Эта неожиданная, ничем не вызванная тирада удивила Вигеля. Молодой Раевский оказался человеком желчным. Кажется, обиженным на весь свет.
— Героев нынче и правда много, — осторожно начал Вигель. — Взять хотя бы вашего начальника — графа Воронцова. — Филипп Филиппович чувствовал, что идёт по трясине без слеги и всякую минуту может провалиться. По скептическому смешку собеседника, послышавшемуся при имени командующего, советник понял, что движется в правильном направлении. — Кто бы мог подумать, что ещё вчера никому не известный дивизионный генерал станет управлять оккупационным корпусом? У него ведь нет для этого нужного опыта…
— Я вам больше скажу, — с досадой бросил Раевский. — У него для этого нет никаких способностей. И если бы не штабные, в первую очередь, Фабр, преданный пёс, плохи были бы наши дела при таком командире.
— А нынче они хороши? — подзадорил собеседника Вигель.
— Где там! — Александр махнул рукой. — Граф только и знает что красоваться. Избаловал солдат. Чуть что — они к нему с жалобой. Офицерам уже нельзя как следует наказать нарушителей. Пощёчина ротному считается за рукоприкладство. Но эти скоты без зуботычины не разумеют. Поверьте, я имею самые либеральные воззрения. Однако простонародье распускать нельзя. В противном случае они разнесут не только монархию, но и республику. Что мы видели во Франции? Диктатура Бонапарта — всего лишь ответ на якобинскую анархию…

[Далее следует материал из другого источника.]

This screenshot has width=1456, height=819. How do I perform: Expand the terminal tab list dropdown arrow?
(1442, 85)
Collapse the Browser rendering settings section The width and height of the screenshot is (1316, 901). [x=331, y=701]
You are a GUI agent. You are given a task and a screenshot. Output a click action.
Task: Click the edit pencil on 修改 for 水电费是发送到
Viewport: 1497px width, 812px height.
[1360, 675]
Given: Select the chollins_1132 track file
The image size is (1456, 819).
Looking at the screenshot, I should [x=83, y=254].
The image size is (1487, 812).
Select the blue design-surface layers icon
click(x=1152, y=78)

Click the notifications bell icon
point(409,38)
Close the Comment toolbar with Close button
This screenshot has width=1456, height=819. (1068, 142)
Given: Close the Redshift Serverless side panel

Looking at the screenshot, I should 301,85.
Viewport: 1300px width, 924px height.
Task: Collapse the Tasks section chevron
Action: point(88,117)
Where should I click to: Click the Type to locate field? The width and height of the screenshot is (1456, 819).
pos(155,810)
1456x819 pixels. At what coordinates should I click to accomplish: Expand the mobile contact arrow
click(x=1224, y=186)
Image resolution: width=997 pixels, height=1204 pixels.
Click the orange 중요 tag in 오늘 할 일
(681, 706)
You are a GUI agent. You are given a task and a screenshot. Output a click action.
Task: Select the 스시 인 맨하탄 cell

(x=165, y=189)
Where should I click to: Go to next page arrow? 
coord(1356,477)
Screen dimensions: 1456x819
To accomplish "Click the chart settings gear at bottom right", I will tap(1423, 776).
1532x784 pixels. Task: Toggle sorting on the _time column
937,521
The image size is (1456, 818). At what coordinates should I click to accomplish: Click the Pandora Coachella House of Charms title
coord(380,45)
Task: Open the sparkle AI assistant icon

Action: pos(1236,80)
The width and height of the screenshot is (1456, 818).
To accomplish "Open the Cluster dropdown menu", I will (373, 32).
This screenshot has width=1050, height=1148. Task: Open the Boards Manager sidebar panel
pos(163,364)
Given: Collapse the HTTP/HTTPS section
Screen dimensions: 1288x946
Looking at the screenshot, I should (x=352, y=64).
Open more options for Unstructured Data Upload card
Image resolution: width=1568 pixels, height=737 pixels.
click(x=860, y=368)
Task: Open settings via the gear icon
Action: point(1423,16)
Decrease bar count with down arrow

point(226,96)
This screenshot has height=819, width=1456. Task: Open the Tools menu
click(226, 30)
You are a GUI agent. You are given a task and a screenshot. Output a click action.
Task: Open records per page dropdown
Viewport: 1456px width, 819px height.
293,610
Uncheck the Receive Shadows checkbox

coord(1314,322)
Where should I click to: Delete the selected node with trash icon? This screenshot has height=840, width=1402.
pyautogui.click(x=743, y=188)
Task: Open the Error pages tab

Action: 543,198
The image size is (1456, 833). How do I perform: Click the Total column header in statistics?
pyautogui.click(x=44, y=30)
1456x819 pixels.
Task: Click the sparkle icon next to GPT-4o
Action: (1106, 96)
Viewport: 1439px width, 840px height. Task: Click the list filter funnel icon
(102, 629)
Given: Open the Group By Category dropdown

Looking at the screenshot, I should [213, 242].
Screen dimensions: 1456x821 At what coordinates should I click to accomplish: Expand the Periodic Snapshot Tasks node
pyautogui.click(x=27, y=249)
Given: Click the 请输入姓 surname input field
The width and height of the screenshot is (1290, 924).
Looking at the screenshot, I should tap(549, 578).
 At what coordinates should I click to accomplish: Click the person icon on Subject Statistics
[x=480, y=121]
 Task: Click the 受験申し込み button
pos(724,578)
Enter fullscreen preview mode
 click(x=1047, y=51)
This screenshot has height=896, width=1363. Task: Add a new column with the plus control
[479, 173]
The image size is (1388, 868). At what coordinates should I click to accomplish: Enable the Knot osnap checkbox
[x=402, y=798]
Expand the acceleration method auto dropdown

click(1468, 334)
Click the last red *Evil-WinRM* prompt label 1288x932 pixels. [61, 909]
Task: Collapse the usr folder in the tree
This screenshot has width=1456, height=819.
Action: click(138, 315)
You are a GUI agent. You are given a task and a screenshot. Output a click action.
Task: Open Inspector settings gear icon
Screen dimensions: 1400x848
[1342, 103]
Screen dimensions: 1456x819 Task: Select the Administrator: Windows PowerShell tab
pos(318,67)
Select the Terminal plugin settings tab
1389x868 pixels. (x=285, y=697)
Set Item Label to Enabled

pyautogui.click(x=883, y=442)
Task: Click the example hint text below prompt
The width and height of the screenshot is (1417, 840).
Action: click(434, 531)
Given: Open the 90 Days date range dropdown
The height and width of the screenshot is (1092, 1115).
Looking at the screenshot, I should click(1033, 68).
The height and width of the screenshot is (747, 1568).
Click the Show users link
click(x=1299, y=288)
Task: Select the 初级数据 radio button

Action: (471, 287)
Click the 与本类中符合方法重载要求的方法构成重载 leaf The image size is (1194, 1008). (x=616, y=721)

Было заметно, что политические вопросы живо волнуют молодого полковника. Но Вигель постарался вернуть его к сущности разговора.
— Так что же, по-вашему, граф поощряет анархию?
— Вестимо, — кивнул Раевский, со вздохом отвлекаясь от любимой темы. Но ругать командующего ему, как видно, тоже нравилось, и он продолжал: — При выводе войск, вот увидите, дезертирство будет поголовное. Когда выходила армия, сбежало шесть тысяч. Барклай ещё тогда сказал государю, что, оставляя во Франции корпус, тот теряет ещё тридцать. Всё так и есть. Граф поощрял подчинённых к знакомству со здешними обычаями. Полагаете, в коня корм? Всё, что они поняли — надо давать деру.
— Но сейчас в корпусе нет дезертирства, — осторожно возразил Вигель.
— Пока стоим. А как двинемся в обратный путь, нет надежды довести и половину. Офицеры с солдатами на «вы», те все газеты читают. Иные и на иностранных языках. Что им, скажите на милость, делать дома? Добро бы он корпус в Англию выводил. Граф — человек понятий иностранных. Жил в Лондоне. Кой чёрт занёс его в наши гребеня? Ему льстят в глаза, от этой лести он ничего вокруг себя не видит и считает, что происходит только то, что ему угодно. На самом деле положение корпуса ужасно. Эти солдаты ни воевать, ни даже на парады ходить не способны — обленились и развращены светским с ними обхождением. Если бы граф к собственным адъютантам проявлял половину того уважения, которое имеет к рядовым…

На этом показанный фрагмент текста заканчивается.